◆ HOW TO COMPLETE THIS TASK
Both the line containing "Go to next round with 次局 >" and the line containing "Viewport: 1176px width, 1031px height." belong to the span. Output exactly that span from the listing below, and nothing outside it.

◆ EXTRACTED INFORMATION
= Beginning of Section =

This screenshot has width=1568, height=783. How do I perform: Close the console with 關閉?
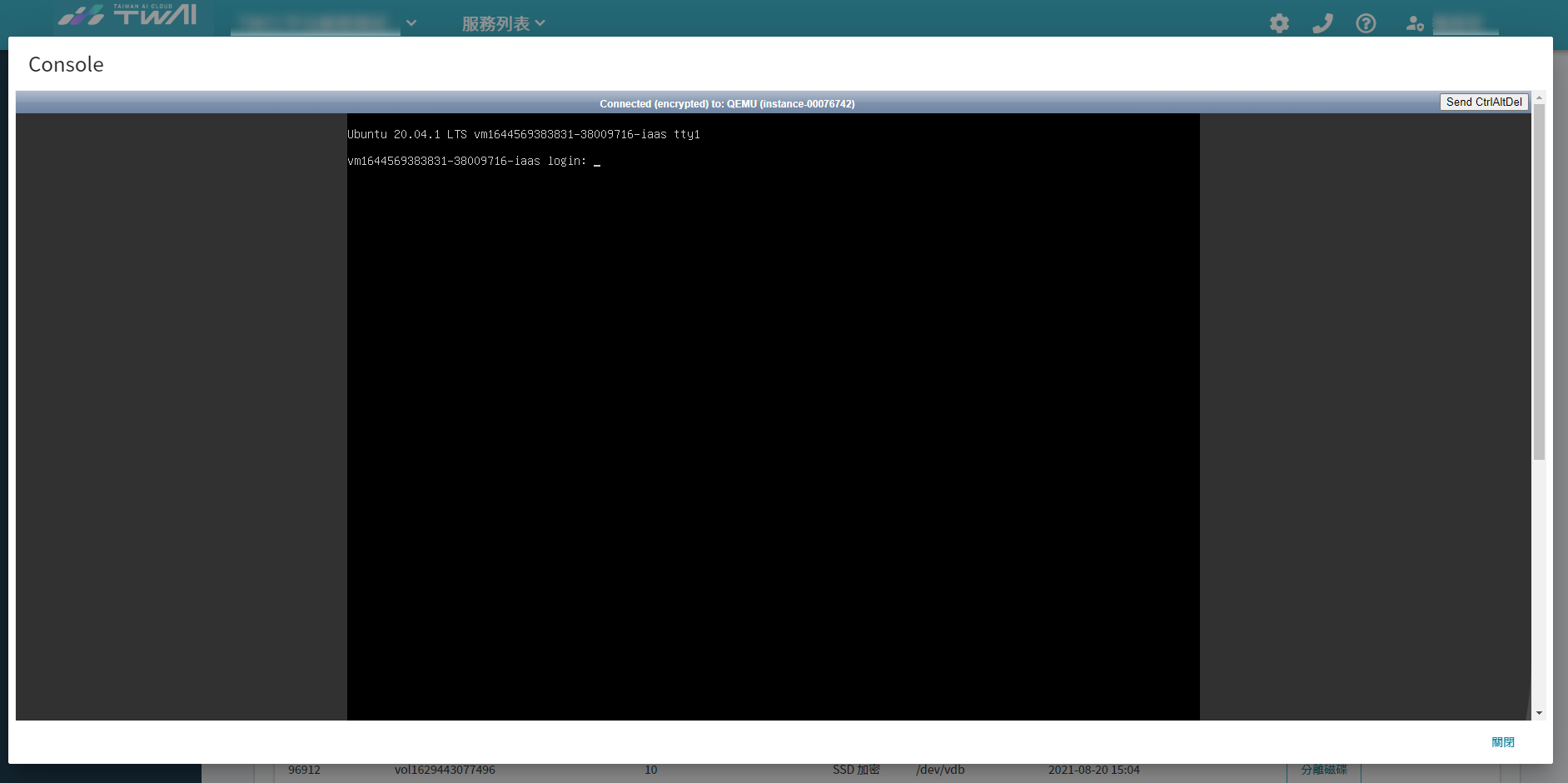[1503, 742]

= End of Section =
= Beginning of Section =

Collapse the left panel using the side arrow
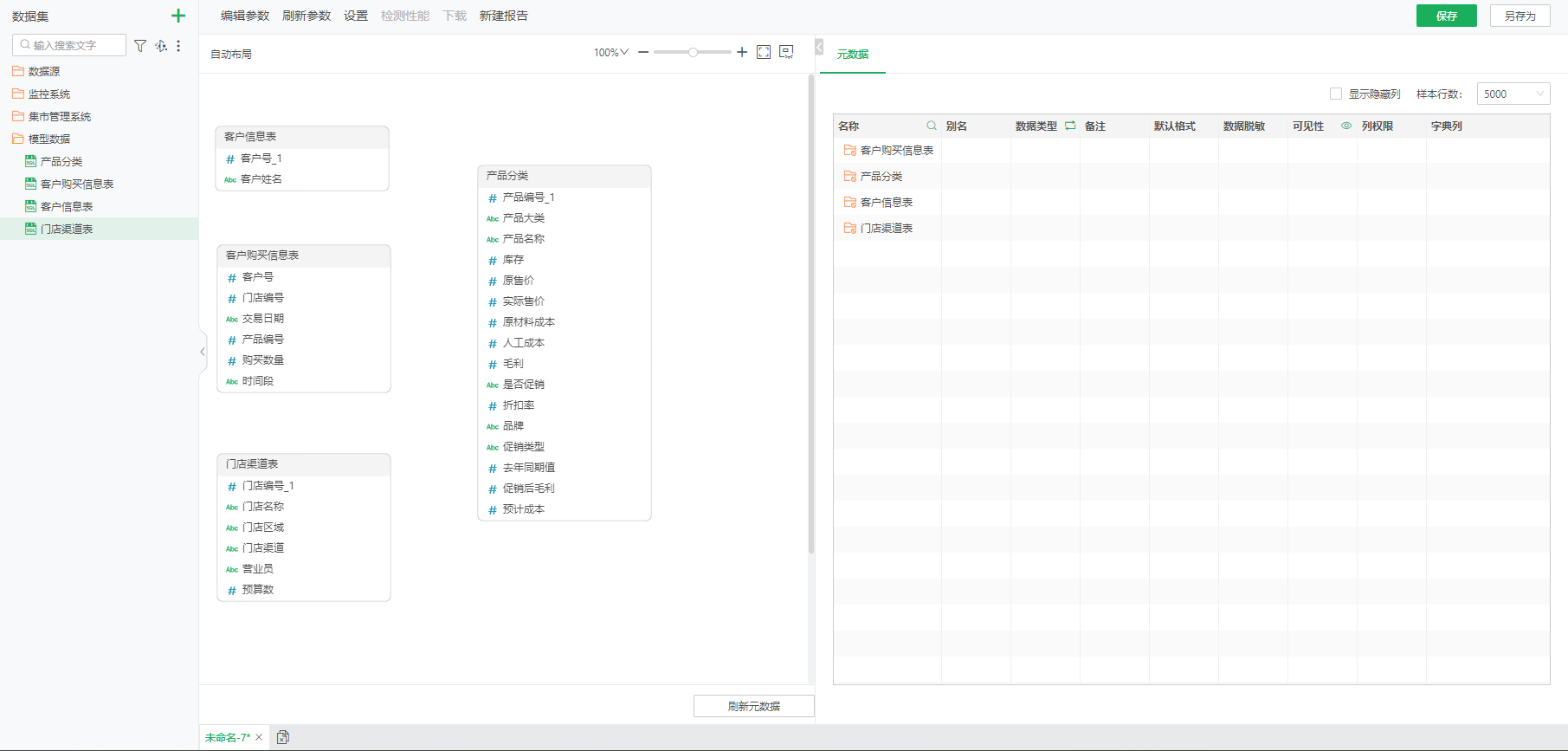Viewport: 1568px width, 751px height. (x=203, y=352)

= End of Section =
= Beginning of Section =

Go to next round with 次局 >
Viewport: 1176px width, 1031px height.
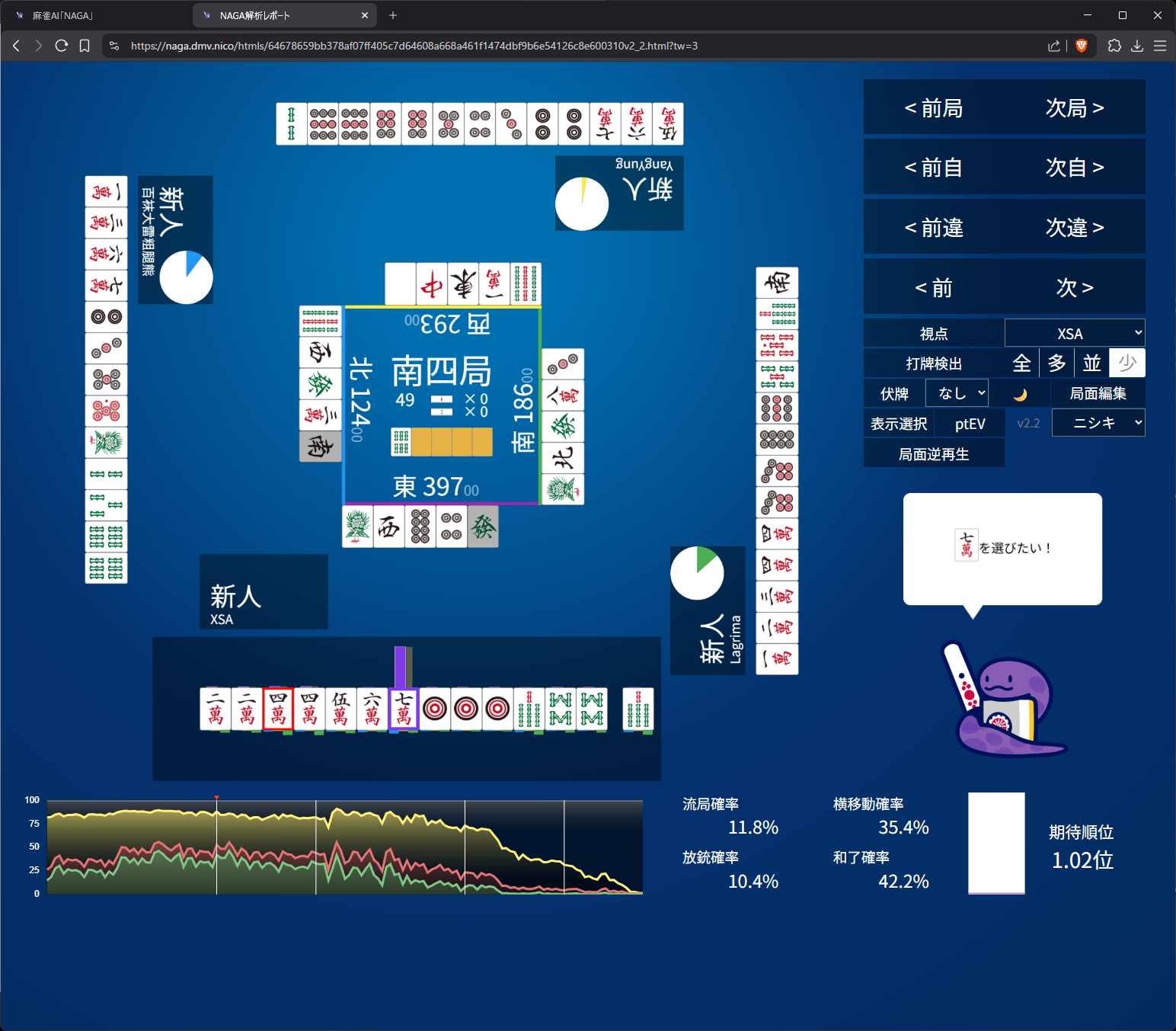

= End of Section =

◆ PROBLEM SOLUTION
Go to next round with 次局 >
Viewport: 1176px width, 1031px height.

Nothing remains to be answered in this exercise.